One more question from your reply. The EXC_RETURN is put into the PC after the ISR execution or we need to put it into the PC?
What I am doing is :
<Entering the ISR Execution>
PUSH {lr}
<C_int_haldler>
POP {pc}
Please let me know the what is incorrect in this as I am new to Processor's
Regards
Ritesh
I found out another possibility that the exception stack frame was something wrong. For example, the stack pointer value was not aligned to 8-byte or the user stack pointer was accidentally modified.
The answer is "we need to put it into the PC".
Ordinarily speaking, the interrupt/exception process is performed as the following.The numbered procedures are performed automatically by the hardware.
1. interrupt acception
2. make the current stack pointer (MSP or PSP) aligned to 8 byte
3. PUSH xPSR
4. PUSH PC (return PC)
5. PUSH LR
6. PUSH R12
7. PUSH R3
8. PUSH R2
9. PUSH R1
10. PUSH R0
11. change the stack pointer to MSP
12. make the execution mode to the Handler Mode
13. put EXC_RETURN code to LR
14. go to ISR
--------------------------
[ISR entry]
exception handling -- software processing
move LR (i.e.

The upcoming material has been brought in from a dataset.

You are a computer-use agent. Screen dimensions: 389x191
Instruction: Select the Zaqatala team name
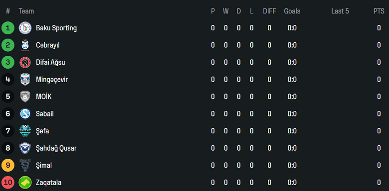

EXC_RETURN) to PC -- software processing
[ISR exit]
15. if LR[2]==0 then tmp_SP:=MSP else tmp_SP:=PSP.
16. if LR[3]==0 then tmp_MOD:=Handler else tmp_MOD:=Thread
17. make the current stack pointer to tmp_SP.
18. make the current execution mode to tmp_MOD.
19. POP R0
20. POP R1
21. POP R2
22. POP R3
23. POP R12
24. POP LR
25. POP PC to tmp_PC
26. POP xPSR to tmp_xPSR.
27. set tmp_xPSR to xPSR
28. go to tmp_PC
From these view points, your exception handling seems not to be wrong.
How about checking the return address on the stack pointer.It can be carried out by executing the following instructions and the return address would be put into R1 (R0, R1, R2, R3, R12 can be freely used in the ISR because they are already stacked).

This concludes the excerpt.